## INSTRUCTIONS TO FOLLOW
Reproduce verbatim the rows below from the line with "1568x761 pixels." to the line with "click(x=370, y=18)", including both of those lines.

--- start SUPPLIED DATA ---

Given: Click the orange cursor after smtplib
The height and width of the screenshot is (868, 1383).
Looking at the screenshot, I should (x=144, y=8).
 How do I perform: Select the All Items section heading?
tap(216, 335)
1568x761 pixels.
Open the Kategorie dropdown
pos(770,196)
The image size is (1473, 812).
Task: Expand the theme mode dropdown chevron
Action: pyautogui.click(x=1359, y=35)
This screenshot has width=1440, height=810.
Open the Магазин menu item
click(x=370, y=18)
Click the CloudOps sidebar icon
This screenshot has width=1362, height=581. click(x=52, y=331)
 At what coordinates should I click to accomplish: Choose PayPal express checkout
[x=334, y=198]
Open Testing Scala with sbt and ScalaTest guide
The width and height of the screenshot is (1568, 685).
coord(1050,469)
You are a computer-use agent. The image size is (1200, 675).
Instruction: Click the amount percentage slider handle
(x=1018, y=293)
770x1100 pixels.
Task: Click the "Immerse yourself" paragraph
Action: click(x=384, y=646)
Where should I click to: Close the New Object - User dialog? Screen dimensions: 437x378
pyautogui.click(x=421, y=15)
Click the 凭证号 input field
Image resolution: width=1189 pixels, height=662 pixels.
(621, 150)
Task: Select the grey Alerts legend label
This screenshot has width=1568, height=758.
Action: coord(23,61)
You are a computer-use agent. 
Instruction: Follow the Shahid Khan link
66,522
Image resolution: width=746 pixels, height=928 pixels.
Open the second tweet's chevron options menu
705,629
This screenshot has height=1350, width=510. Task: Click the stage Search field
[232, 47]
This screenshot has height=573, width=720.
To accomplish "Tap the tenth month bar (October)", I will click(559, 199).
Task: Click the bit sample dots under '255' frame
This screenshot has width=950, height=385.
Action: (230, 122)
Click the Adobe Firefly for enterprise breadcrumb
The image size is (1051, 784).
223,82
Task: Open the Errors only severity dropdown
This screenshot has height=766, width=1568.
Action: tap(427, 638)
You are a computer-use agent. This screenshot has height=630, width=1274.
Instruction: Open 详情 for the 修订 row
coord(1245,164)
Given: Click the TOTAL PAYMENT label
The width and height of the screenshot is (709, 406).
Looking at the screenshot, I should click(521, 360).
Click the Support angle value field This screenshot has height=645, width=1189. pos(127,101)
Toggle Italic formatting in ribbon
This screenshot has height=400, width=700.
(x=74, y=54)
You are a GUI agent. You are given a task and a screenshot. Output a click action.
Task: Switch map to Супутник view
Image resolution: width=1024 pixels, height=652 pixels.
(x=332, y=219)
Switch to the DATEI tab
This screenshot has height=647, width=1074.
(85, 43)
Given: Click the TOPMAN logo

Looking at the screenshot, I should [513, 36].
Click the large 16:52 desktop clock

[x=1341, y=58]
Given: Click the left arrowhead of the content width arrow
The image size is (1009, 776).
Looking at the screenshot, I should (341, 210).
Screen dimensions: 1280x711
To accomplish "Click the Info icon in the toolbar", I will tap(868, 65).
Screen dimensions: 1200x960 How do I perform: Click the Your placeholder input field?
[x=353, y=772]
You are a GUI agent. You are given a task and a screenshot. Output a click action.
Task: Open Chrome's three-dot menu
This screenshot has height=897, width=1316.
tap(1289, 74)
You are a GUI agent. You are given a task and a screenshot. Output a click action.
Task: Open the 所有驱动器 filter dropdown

--- end SUPPLIED DATA ---

## FINAL RESULT
1568x761 pixels.
Open the Kategorie dropdown
pos(770,196)
The image size is (1473, 812).
Task: Expand the theme mode dropdown chevron
Action: pyautogui.click(x=1359, y=35)
This screenshot has width=1440, height=810.
Open the Магазин menu item
click(x=370, y=18)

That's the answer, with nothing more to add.